Which is exactly what did not happen. Their spirits were "remote from God's light". Those people are gone forever (literally, according to Job, like smoke) and won't come back. Not now, nor later. What once goes to sheol doesn't come back, end of story.
But on thinking again, I can't see anything wrong with believing that God would have taken their spirits to be in union with him.
Admittedly, this is portrayed somewhat differently in some parts of the Psalms later, but those were "invented" about a thousand years later. For someone living (and believing, and dying) at the time of the Egyptian plagues, the Psalms have no bearing. For all a writer of that time knew, death was definitively not a good thing.
A big foot coming out of the sky and crushing the pharaoh would leave little doubt, though God might get in trouble for violating intellectual property rights owned by the Monty Python group. Seriously, though... for a god, it should be no real issue to make it clear who or what killed the pharaoh. If he can't do that, he should look for a different job.
The whole story is a lot more machiavellistic, though. If you read through Exodus 7 and Exodus 11 where God talks with Moses, it becomes clear that the whole punishing-Egypt-plot is set up from the beginning to the end, somehow similar to the FBI Oregon Bomb Plot.
Exodus 7 literally reads like "Hah, go and ask him, I will make sure that he cannot comply ("harden his heart"), so I have a good excuse for punishing everybody in this country, muhahahaha!". Exodus 10 and 11 openly admit at several occasions that it was God who actively prevented the pharaoh from giving in (which begs for the question of "free will"), just so he could send the plagues. The reason for it is given in 9:16 too, he was merely interested in advertizing his name, which of course is a perfectly valid reason to kill a few people, in someone else's name.
The image that the old testament depicts here is not only the image of an injust sadist or a terrorist if you will, but also the image of a treacherous coward. He cannot just kill the Egyptians and say "behold my might, or I will crrrrrrush you". No, that won't do, the blame must fall on the pharaoh, who is, by divine intervention, not even given a chance to decide otherwise.

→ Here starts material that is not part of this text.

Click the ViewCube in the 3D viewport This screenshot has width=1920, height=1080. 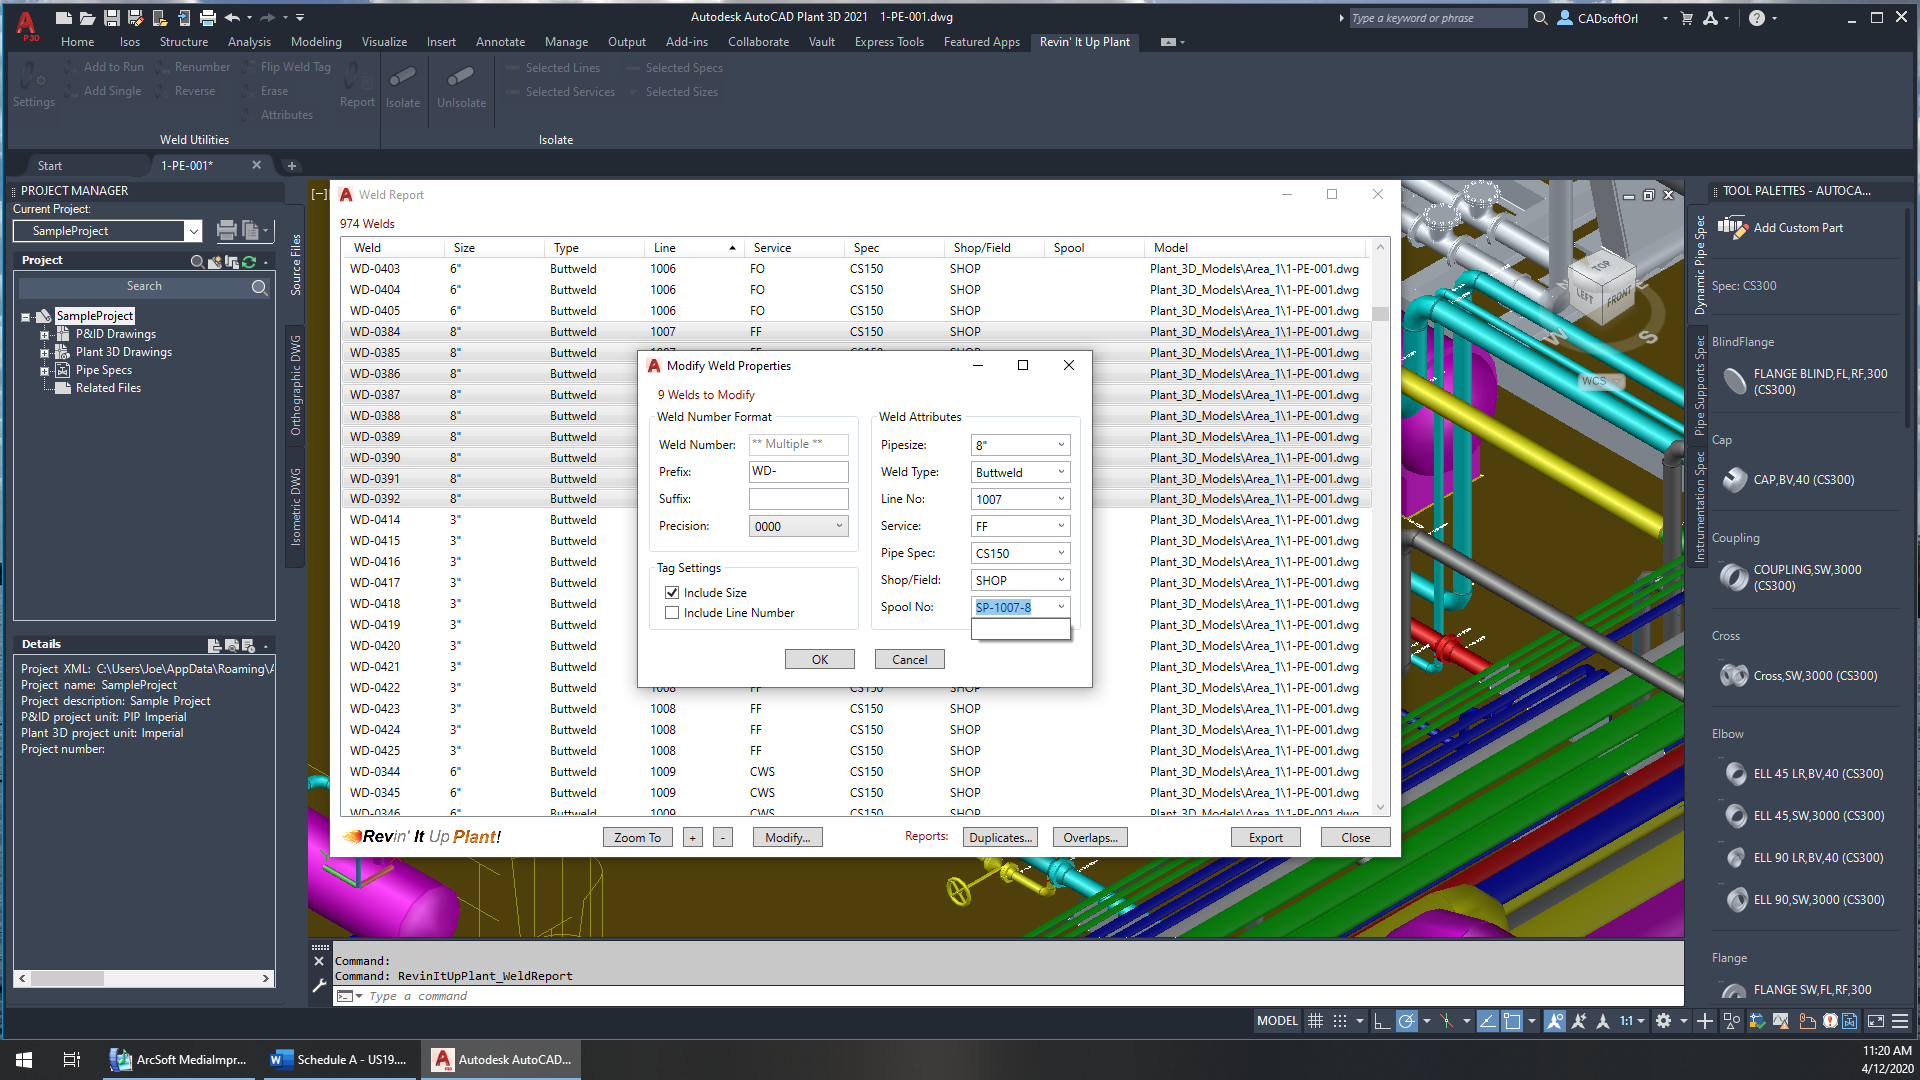click(1602, 286)
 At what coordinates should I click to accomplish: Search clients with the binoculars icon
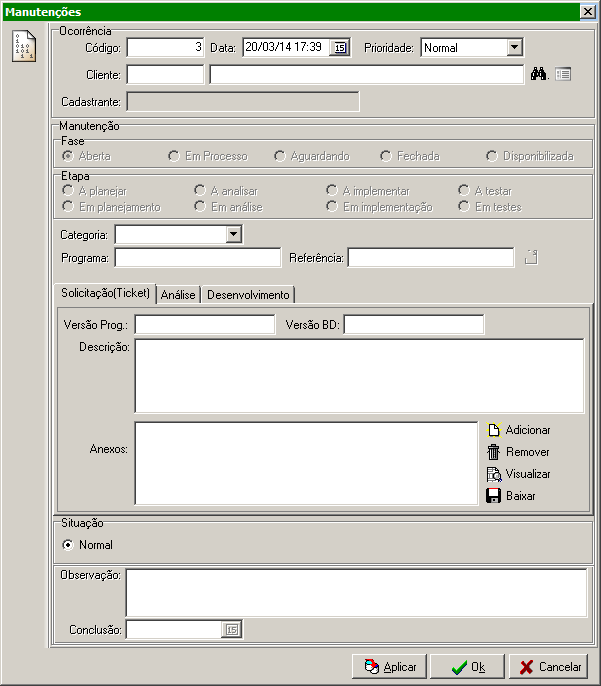click(x=539, y=74)
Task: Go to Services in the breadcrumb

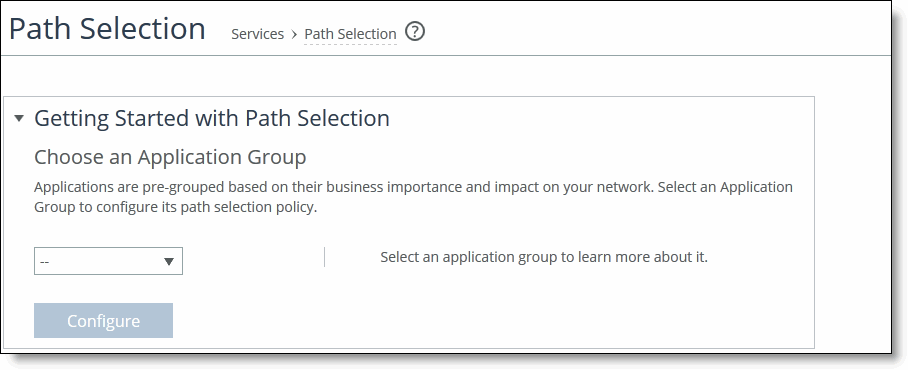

The probably most scary thing about it is that the authors of the old testament texts did not even deem this a bad thing alltogether, because they wrote it down just like this.
Imagine that I came to your house, bound and gagged you, and then I started hitting you with a cricket bat. Not as subtle as releasing frogs and mosquitos in your living room first, but it'll do the job. Every now and then, I'll ask "Do you want me to stop?". Since I don't get an answer, I'll keep batting you to death, and that's OK.
I mean, what do you want... I have been asking you again and again, you only needed to tell me! It's all your fault, you're the bad guy. Pray to me.
Ok, but honestly, I'd lose my grip on reality as well if an 82 year old nutter who keeps talking to people I can't see made me follow a fire column through the desert and then parted the seas with a stick.'Zeraan' said:If the Hebrews were teleported magically to their promised land, what would be the people's reaction? They'd lose their grips on reality
As a funny sidenote, I'm not quite sure what to think of the "I made you a god, and your brother your prophet" thing, seeing how not long after that, God says that he is a jealous god, so you should not pray to any other god (which is commonly translated as "your god, the only god" today). That, and the fact that Moses (other than the people) didn't make it to the promised land after so many years of trials, makes you wonder if someone might have been holding back a little grudge there. Honi soit qui mal y pense.